═════ Source data ═════

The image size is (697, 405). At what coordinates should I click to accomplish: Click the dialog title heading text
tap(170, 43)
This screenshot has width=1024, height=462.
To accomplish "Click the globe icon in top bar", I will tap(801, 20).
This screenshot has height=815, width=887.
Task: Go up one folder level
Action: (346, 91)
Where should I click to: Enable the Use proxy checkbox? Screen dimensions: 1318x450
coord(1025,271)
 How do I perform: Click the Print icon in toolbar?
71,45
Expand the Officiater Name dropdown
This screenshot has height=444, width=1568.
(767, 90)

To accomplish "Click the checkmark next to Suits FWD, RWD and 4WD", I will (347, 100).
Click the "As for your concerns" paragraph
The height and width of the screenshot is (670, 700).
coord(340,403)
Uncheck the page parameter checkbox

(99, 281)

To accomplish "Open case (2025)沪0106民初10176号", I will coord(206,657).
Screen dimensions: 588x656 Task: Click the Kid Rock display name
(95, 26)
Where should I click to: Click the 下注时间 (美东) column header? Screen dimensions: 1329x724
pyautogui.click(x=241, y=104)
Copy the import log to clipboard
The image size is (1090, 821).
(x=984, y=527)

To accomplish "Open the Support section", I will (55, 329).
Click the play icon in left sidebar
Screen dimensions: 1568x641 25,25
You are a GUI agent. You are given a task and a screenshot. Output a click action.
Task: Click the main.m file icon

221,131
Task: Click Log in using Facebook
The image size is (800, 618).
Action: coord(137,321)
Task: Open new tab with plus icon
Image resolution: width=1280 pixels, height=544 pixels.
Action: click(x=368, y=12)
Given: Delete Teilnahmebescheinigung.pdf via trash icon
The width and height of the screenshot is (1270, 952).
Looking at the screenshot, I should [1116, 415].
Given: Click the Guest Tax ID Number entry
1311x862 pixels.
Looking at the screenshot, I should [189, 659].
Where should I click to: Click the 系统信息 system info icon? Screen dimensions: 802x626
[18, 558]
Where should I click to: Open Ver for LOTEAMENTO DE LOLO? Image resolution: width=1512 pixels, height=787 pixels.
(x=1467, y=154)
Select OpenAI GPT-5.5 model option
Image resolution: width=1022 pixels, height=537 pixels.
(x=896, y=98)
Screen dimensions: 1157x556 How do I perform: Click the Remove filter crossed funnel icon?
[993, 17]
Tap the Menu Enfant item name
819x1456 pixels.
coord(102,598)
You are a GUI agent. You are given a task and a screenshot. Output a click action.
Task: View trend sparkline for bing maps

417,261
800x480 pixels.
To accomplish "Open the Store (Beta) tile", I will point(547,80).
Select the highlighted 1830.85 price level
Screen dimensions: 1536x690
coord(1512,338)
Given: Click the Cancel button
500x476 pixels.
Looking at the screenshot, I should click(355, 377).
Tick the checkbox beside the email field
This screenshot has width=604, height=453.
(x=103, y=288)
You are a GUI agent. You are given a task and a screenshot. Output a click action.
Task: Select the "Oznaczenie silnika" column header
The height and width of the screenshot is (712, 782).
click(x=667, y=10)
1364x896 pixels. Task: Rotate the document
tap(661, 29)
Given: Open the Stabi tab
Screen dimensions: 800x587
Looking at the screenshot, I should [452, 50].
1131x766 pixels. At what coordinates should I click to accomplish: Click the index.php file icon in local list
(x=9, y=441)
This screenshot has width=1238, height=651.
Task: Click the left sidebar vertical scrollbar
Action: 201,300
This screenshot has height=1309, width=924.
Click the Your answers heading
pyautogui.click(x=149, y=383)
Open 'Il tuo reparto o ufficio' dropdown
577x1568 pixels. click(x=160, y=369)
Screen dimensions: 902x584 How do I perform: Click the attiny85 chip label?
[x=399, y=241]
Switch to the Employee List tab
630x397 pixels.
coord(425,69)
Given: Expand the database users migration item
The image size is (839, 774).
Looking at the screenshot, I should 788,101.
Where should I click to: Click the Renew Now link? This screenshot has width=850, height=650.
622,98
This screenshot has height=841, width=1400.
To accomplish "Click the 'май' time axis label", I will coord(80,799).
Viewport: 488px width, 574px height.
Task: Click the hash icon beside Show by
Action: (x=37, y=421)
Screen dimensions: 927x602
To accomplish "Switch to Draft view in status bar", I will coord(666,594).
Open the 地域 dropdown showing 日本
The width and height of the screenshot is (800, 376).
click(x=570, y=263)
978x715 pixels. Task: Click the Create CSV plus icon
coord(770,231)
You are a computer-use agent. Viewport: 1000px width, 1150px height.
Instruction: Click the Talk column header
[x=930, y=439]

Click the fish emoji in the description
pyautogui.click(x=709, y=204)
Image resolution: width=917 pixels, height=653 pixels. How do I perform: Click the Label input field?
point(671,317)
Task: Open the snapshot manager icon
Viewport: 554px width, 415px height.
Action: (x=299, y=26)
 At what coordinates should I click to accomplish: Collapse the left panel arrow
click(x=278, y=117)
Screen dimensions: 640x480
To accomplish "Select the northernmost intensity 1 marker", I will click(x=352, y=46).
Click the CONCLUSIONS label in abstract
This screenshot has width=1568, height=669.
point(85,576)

═════

== Problem requirements ==
An exact copy of the lines from the one with "Image resolution: width=917" through the final line of the entries is the whole answer.

== Answer box ==
Image resolution: width=917 pixels, height=653 pixels. How do I perform: Click the Label input field?
point(671,317)
Task: Open the snapshot manager icon
Viewport: 554px width, 415px height.
Action: (x=299, y=26)
 At what coordinates should I click to accomplish: Collapse the left panel arrow
click(x=278, y=117)
Screen dimensions: 640x480
To accomplish "Select the northernmost intensity 1 marker", I will click(x=352, y=46).
Click the CONCLUSIONS label in abstract
This screenshot has width=1568, height=669.
point(85,576)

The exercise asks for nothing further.